Hamburg/Stuttgart - Es hat nicht lange gedauert, bis Timo Werner zu der Erkenntnis kam, dass es bei RB Leipzig ganz anders zugeht als beim VfB Stuttgart. Ein Erweckungserlebnis war es für den Stürmer, als er beim ersten Saisonspiel neulich in Hoffenheim (2:2) mit seinen neuen Teamkollegen in der Kabine saß. „Wie die Mannschaft zusammenhält, vor dem Spiel und in der Halbzeit – das ist wirklich Wahnsinn“, berichtete Werner hinterher staunend: „Wie jeder den anderen mitreißen will, das habe ich so bisher noch nicht erlebt.“

Also war es dem 20-Jährigen ein Bedürfnis, möglichst schnell auch seinen Beitrag zur guten Stimmung beim Bundesliganeuling zu leisten. Sehr eindrucksvoll ist ihm dies am Samstag gelungen: Beim imposanten 4:0-Auswärtssieg in Hamburg holte Werner nicht nur den Elfmeter heraus, der zum Führungstreffer führte, sondern erzielte anschließend auch seine ersten beiden Saisontore. Er war der Mann des Tages – und hatte entscheidenden Anteil daran, dass Leipzig nun mit sieben Punkten nach drei Spielen direkt hinter den Bayern auf Platz zwei steht. Besser ist ein Aufsteiger seit einem Vierteljahrhundert nicht in die Saison gestartet.

In Stuttgart hat Timo Werner immer neue Trainer und Spielsysteme erlebt

Erfolg, Tore, Teamgeist – Timo Werner dürfte fast vergessen haben, wie sich das alles anfühlt.

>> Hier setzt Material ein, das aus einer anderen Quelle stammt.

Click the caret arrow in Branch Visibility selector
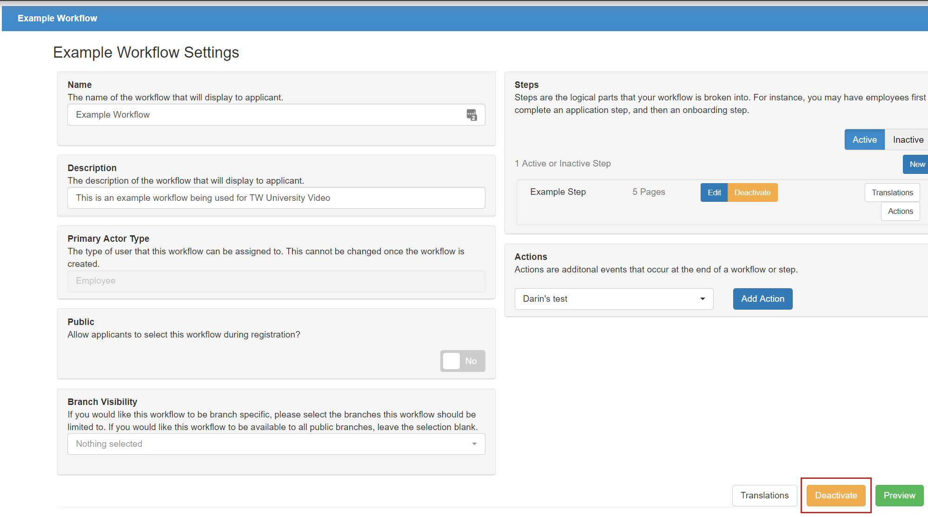This screenshot has height=517, width=928. pos(474,444)
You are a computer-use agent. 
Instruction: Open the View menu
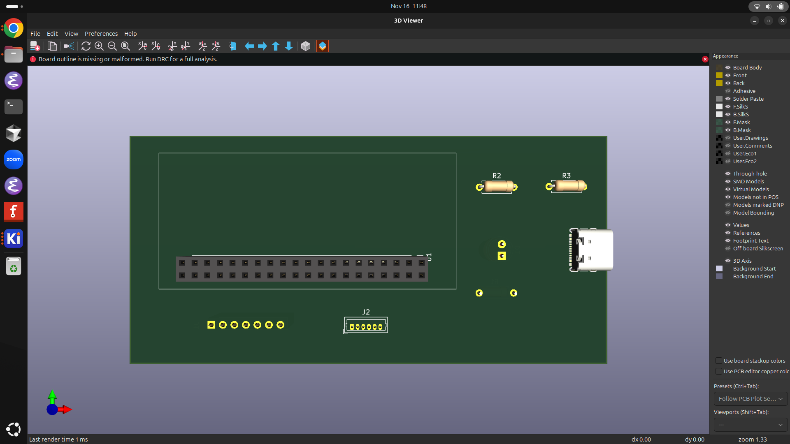coord(71,34)
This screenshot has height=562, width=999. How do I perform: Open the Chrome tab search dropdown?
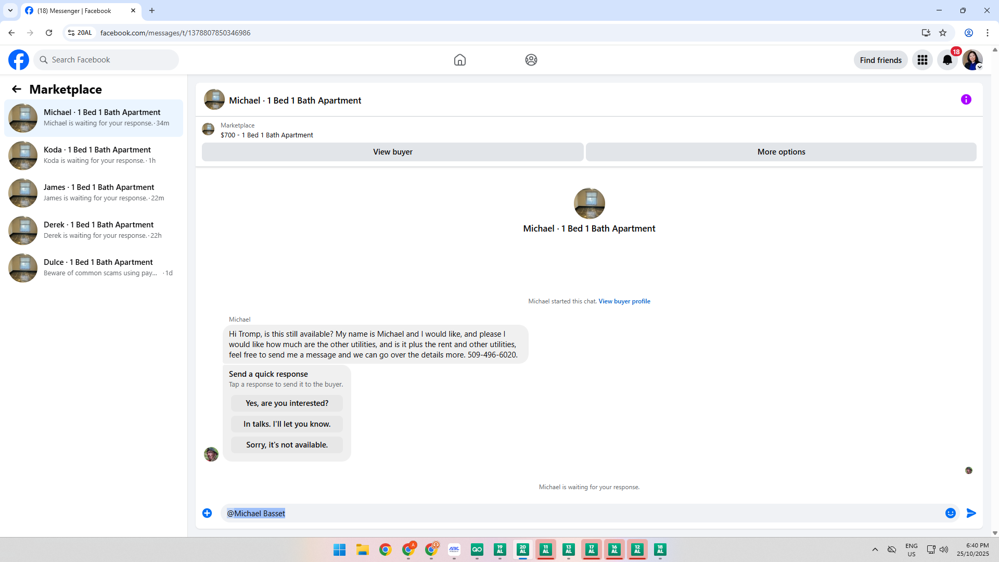click(10, 10)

Bis zu diesem Sommer hatte er, von den Bambinis des TSV Steinhaldenfeld abgesehen, keinen anderen Club als den VfB Stuttgart gekannt. Jahrelang (und am Ende erfolglos) musste er gegen den Abstieg in die zweite Liga kämpfen, erlebte unzählige Trainer, immer neue Spielsysteme, regelmäßige Enttäuschungen. Denkbar schlechte Rahmenbedingungen für die Entwicklung eines jungen Spielers.

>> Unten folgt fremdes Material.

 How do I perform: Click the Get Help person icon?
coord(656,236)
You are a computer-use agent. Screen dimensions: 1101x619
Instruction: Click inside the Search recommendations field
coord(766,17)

Aus dem unbekümmerten Jungstar, der mit 17 die Bundesliga im Sturm erobert hatte und bis heute jüngster Doppeltorschütze in der Bundesligageschichte ist, wurde ein sichtbar frustrierter Angreifer, an dem die Zweifel immer größer wurden. Einen Aufschrei der Empörung gab es am Ende nicht mehr, als der VfB sein größtes Talent aus dem eigenen Nachwuchs, das doch ursprünglich als Versprechen auf eine erfolgreiche Zukunft gegolten hatte, für zehn Millionen Euro verkaufte. Auch Werner war eines der Gesichter des Abstiegs.

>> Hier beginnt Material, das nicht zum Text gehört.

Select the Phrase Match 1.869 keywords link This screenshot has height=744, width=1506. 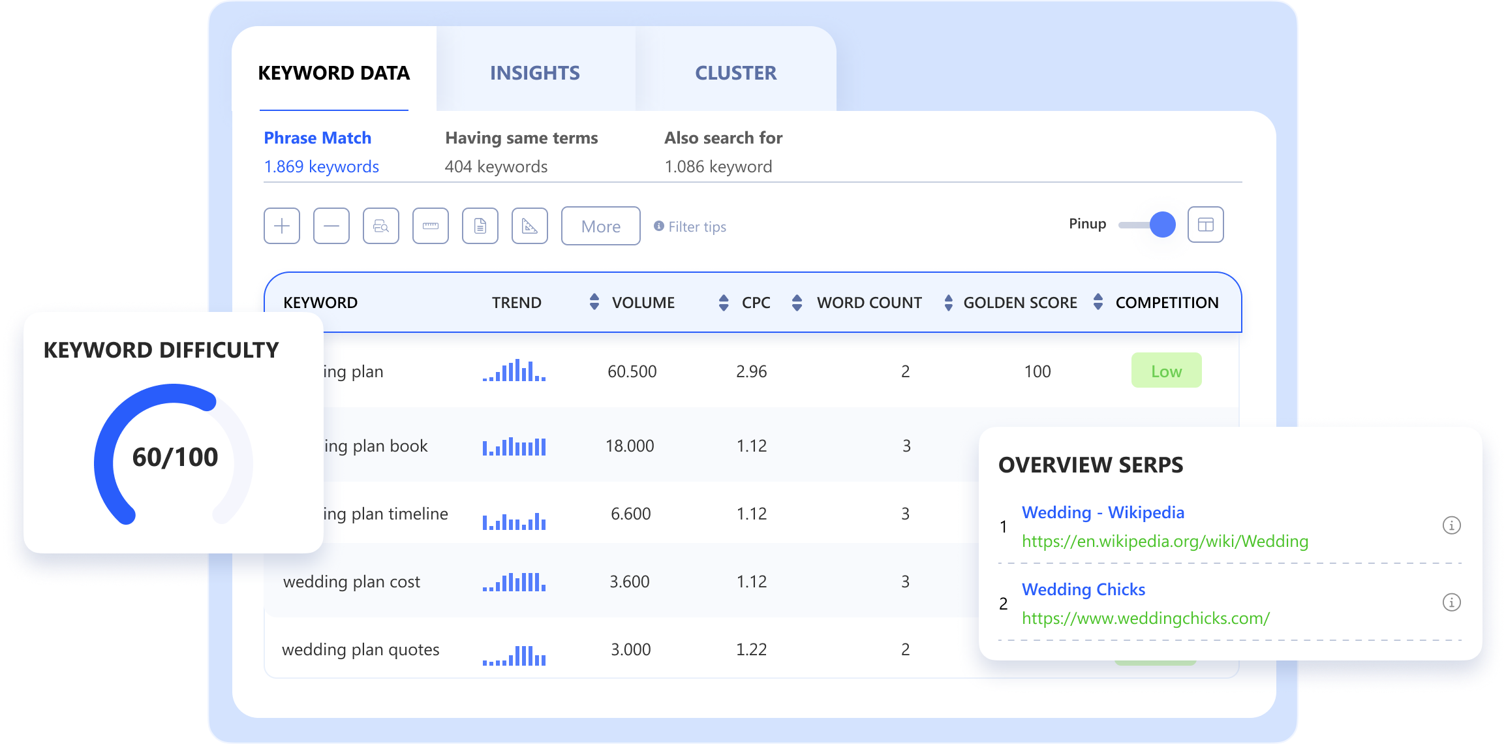[320, 166]
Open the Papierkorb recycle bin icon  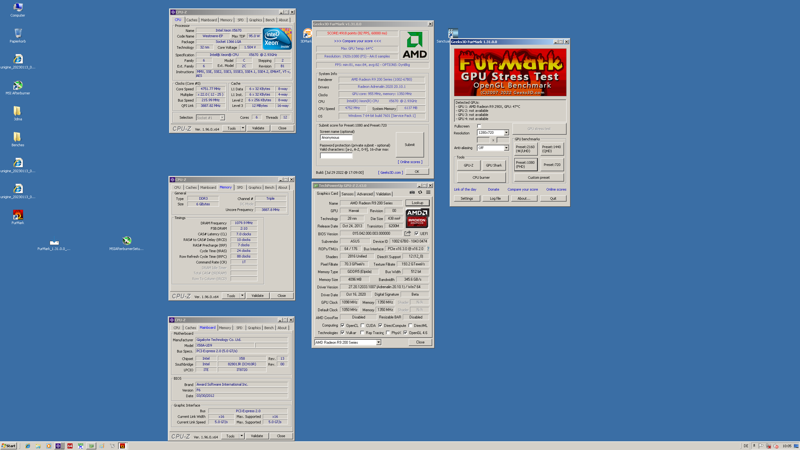click(x=18, y=33)
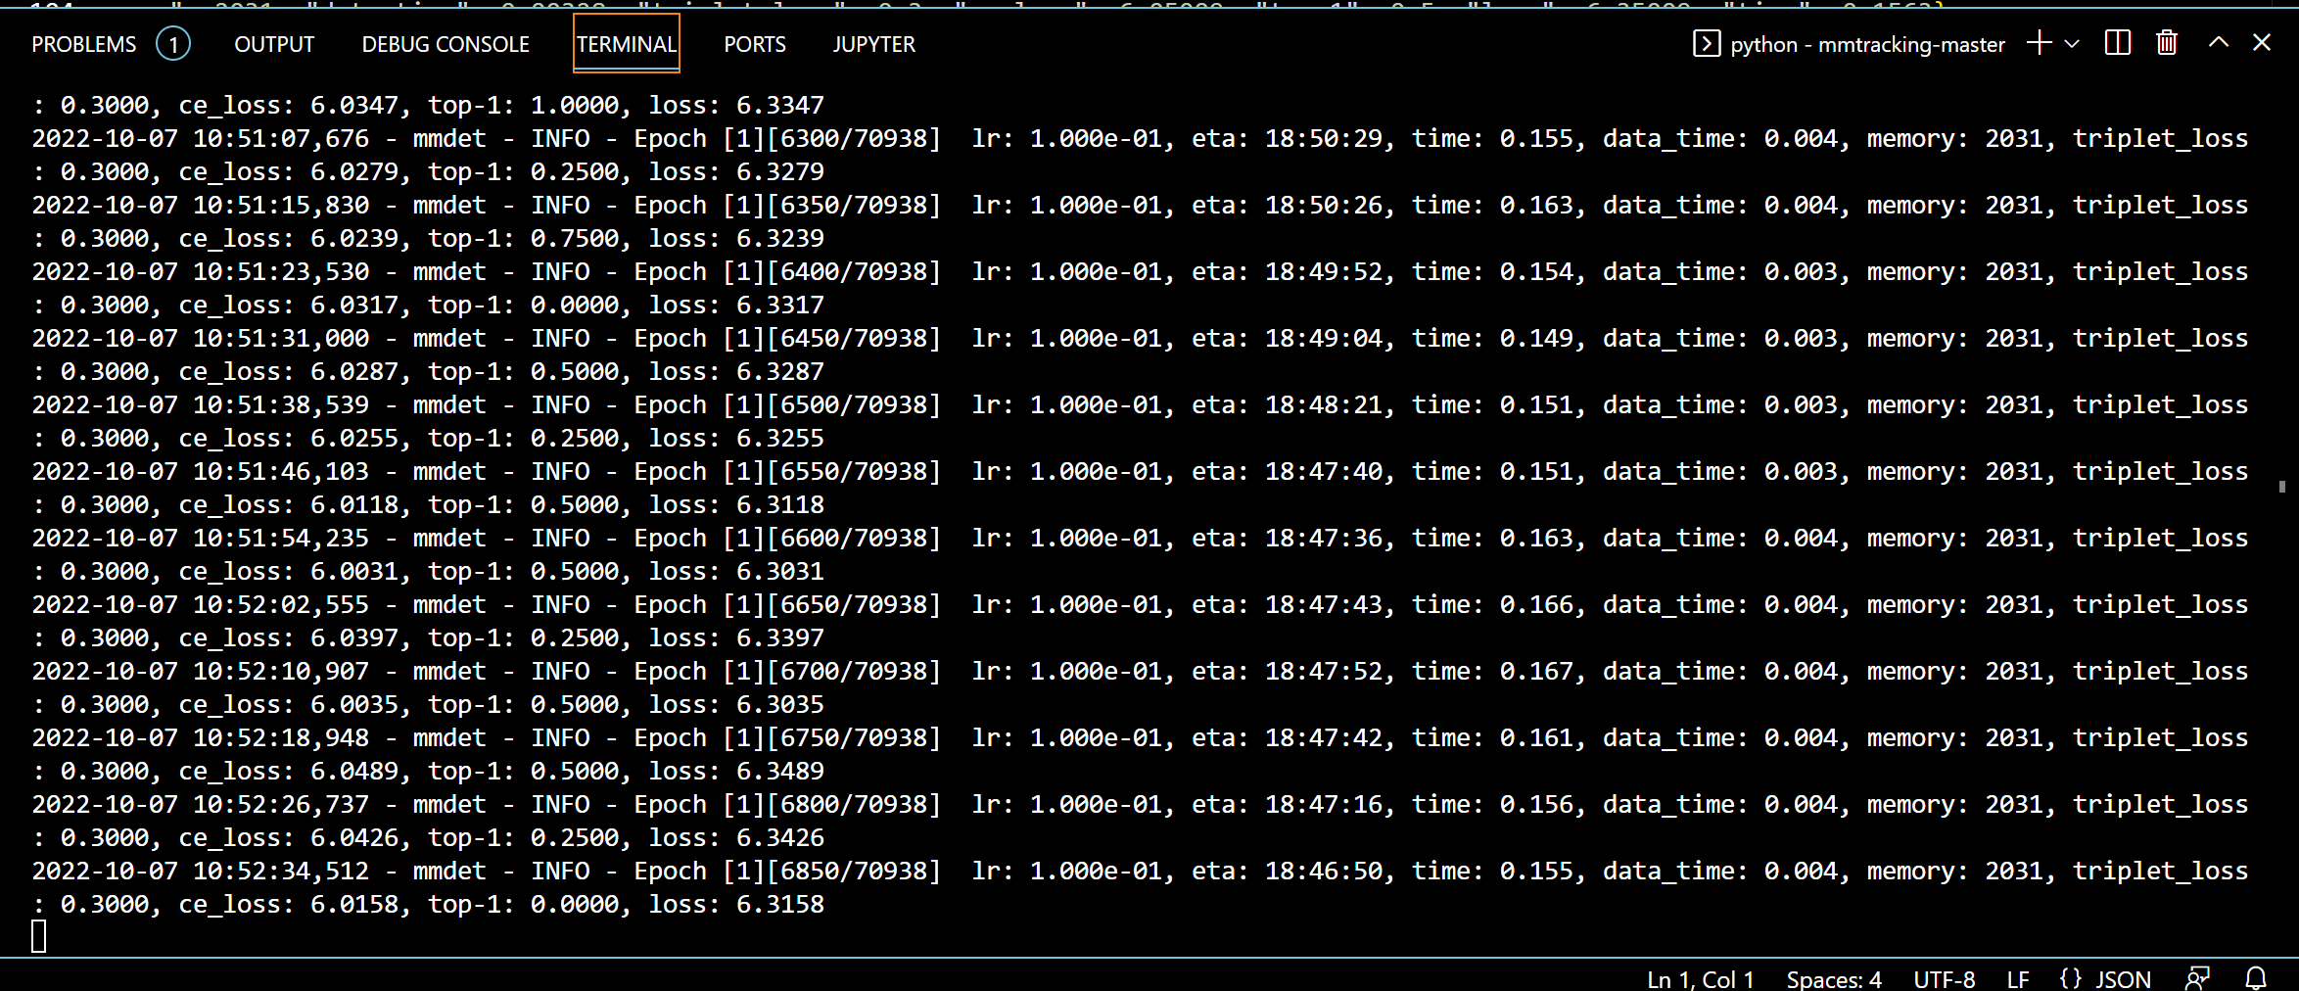Open the DEBUG CONSOLE tab

[x=445, y=43]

Seit dem Wechsel nach Leipzig folgen Schmähungen der VfB-Fans

Als Neuanfang und gleichzeitig als Befreiung dürfte Werner den Abschied aus der Heimat empfunden haben. Endlich raus aus dem Mief des ewigen Niedergangs, endlich nicht mehr nur ein Eigengewächs sein, sondern ein gestandener Bundesligaprofi, endlich eine eigene Wohnung beziehen und auf eigenen Beinen stehen. „Stuttgart hat nicht mehr zu mir gepasst“, sagte Werner. Dass er zum Red-Bull-Club nach Leipzig ging, bescherte ihm zwar Schmähungen von Kevin Großkreutz und den VfB-Fans, die ihn beim ersten Zweitligaspiel auf Bannern wüst beleidigten – doch Werner nimmt es gelassen: „Am Ende muss jeder für sich schauen, dass er das Optimale für sich herausholt. Das habe ich gemacht.“

Zweifel begleiteten ihn allerdings auch nach Leipzig. Ob er zum schnellen Kurzpassspiel des Aufsteigers passen würde? Ob er sich gegen Konkurrenten wie Davie Selke, Yussuf Poulsen, Emil Forsberg oder Marcel Sabitzer durchsetzen könne? Ob er nicht womöglich überschätzt sei? In den Vorbereitungsspielen saß Werner meistens auf der Bank – doch siehe da: Als die Liga losging, stand er auf dem Platz. Starke Leistungen bot er schon in Hoffenheim und gegen Dortmund (1:0), ehe er in Hamburg zum Matchwinner wurde. Von der Bank kam Werner diesmal in der zweiten Hälfte, mit einem klaren Auftrag, den ihm Ralph Hasenhüttl nach dem Frühstück erteilt hatte: „Der Trainer hat mir beim Spaziergang gesagt, dass ich ein Feuerwerk abbrennen soll, wenn ich reinkomme.“ Auftrag erledigt – „mit seiner Schnelligkeit ist er kaum zu halten“, sagte Hasenhüttl.

Werner konnte hinterher kaum glauben, was passiert war: „Das ist natürlich unglaublich, dass wir hier 4:0 gewonnen haben.“ Nicht das erste und wohl auch nicht das letzte Mal, dass der Stürmer aus dem Staunen kaum heraus kommt.